Он входит в комнату и закрывает за собой дверь.
— Я был чудовищно занят, — произносит он. — До Рождества остается мало времени.
Ее туго натянутые нервы еле выдерживают абсурдность этой фразы; она готова разразиться хохотом…
— Я к вашим услугам, — она до боли сжимает кулак за спиной, острые ногти не дадут забыть: что бы ей ни привелось делать с Уильямом, обсуждать тонкие детали коммерческого планирования дела Рэкхэма или прижимать к груди, от взвизгов истерического смеха лучше не будет.
— Я думаю, у меня все под контролем, — говорит он. — Заказы на духи во флаконах еще хуже, чем я опасался, зато туалетные принадлежности идут прекрасно.
Конфетка с такой силой сжимает кулак, что слезы застилают ей глаза.
— А как твои дела? — спрашивает Уильям тоном одновременно беззаботным и мрачным. — Скажи правду: я не удивлюсь, если ты проклинаешь день, когда приехала.
— Отнюдь, — возражает она, моргая. — Софи — воспитанная малышка и старательная ученица.
Его лицо чуть мрачнеет — тема ему не по душе.
— У тебя усталый вид, это особенно заметно под глазами.
Она старается предъявить ему более свежее и жизнерадостное лицо, но в этом нет надобности: он не жаловался, только выражал озабоченность. И какое же это облегчение — он помнит, как должны выглядеть ее глаза!
— Нанять тебе служанку для детской? — предлагает он.
Его голос — странная смесь, столь же тонкое сочетание элементов, как любые духи: звучит и разочарование, и робость, и некоторое раскаяние, и нежность — будто ему хотелось снова зажечь огонек в ее глазах, и, понятно, желание.

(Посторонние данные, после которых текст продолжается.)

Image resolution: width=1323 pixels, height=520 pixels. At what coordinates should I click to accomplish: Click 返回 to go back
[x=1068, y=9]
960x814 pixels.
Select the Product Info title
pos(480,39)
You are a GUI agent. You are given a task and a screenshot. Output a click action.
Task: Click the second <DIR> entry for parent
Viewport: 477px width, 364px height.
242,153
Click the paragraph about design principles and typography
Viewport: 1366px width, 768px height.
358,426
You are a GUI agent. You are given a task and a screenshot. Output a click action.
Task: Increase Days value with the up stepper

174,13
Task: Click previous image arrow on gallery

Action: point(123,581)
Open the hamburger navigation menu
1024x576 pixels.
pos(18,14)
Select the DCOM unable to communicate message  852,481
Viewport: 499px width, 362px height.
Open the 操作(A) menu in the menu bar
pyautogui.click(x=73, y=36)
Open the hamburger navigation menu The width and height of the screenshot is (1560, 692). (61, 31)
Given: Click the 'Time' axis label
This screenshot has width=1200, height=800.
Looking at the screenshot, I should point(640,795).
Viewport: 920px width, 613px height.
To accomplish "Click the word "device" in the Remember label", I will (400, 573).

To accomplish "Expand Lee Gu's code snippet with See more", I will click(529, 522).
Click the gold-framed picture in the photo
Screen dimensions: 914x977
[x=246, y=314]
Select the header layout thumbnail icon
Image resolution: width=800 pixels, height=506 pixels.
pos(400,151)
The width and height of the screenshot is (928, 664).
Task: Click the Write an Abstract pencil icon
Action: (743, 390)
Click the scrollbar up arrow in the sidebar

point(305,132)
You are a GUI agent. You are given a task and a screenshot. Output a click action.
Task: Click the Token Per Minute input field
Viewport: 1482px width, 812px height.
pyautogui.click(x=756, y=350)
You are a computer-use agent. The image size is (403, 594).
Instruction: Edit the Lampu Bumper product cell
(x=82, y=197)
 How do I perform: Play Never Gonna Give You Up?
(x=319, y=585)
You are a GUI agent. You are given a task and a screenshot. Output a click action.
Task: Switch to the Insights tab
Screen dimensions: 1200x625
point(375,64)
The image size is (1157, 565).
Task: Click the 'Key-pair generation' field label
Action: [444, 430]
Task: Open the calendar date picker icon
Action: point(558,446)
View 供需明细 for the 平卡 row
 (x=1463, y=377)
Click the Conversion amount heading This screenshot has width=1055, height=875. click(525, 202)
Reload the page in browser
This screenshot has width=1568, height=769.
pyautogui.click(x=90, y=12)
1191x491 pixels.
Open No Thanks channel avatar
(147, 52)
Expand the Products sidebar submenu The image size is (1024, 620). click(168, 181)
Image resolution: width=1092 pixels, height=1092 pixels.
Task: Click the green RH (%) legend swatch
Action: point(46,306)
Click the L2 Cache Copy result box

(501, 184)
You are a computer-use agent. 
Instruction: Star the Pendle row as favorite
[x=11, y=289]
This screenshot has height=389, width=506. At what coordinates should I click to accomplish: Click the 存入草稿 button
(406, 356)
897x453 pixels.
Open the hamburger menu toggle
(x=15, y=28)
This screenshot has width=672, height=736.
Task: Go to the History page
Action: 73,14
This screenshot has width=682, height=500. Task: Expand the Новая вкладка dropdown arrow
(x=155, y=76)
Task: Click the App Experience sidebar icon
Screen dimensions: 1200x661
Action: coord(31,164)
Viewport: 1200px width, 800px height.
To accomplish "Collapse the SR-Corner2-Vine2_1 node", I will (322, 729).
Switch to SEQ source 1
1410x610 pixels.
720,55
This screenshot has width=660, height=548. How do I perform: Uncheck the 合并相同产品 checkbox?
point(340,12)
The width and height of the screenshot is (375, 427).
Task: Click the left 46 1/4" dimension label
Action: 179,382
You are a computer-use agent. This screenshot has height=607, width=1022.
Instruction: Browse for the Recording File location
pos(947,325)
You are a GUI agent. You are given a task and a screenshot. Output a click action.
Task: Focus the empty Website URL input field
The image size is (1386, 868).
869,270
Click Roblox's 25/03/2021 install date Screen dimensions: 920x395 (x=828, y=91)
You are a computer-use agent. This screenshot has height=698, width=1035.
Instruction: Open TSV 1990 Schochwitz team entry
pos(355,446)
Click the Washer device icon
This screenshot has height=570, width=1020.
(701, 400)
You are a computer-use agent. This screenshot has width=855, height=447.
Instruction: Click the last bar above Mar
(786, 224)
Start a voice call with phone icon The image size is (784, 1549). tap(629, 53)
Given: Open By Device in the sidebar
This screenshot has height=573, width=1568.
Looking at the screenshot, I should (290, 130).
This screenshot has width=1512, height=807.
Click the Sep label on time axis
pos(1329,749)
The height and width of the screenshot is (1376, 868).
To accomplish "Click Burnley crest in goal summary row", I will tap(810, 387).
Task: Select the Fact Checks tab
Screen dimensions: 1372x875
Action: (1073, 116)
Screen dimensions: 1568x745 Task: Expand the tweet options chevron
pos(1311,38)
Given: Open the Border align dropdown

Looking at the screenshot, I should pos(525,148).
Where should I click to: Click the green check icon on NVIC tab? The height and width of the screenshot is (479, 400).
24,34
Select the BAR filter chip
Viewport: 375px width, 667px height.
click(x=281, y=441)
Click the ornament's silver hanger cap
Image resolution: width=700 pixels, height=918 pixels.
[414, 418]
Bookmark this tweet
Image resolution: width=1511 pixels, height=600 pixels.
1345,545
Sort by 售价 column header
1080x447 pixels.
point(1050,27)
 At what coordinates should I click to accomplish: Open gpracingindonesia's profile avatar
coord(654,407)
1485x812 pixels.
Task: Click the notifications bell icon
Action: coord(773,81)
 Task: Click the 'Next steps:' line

Всего пять слов, — но фраза наполнена всеми нюансами.
— Нет, спасибо, — говорит Конфетка. — В этом нет нужды, в самом деле нет. Я плохо спала, это правда, но я уверена, что дело в новой кровати. Я так скучаю по нашей старой кровати на Прайэри-Клоуз, на ней замечательно спалось, да?
Он наклоняет голову — это не совсем кивок; это признание правоты. Конфетке больше ничего не нужно; она мгновенно делает шаг вперед — и обнимает его, смыкая ладони почти на копчике, вдвигает приподнятое колено между его ног.
— Я по тебе тоже соскучилась, — она прижимается щекой к его плечу. Запах мужского желания едва ощутим. Он вырывается из-под тугого, почти герметичного воротничка сорочки. Член твердеет от осторожного нажима ее колена.
— Я ничего не могу поделать с размерами этой комнаты, — хрипло говорит он.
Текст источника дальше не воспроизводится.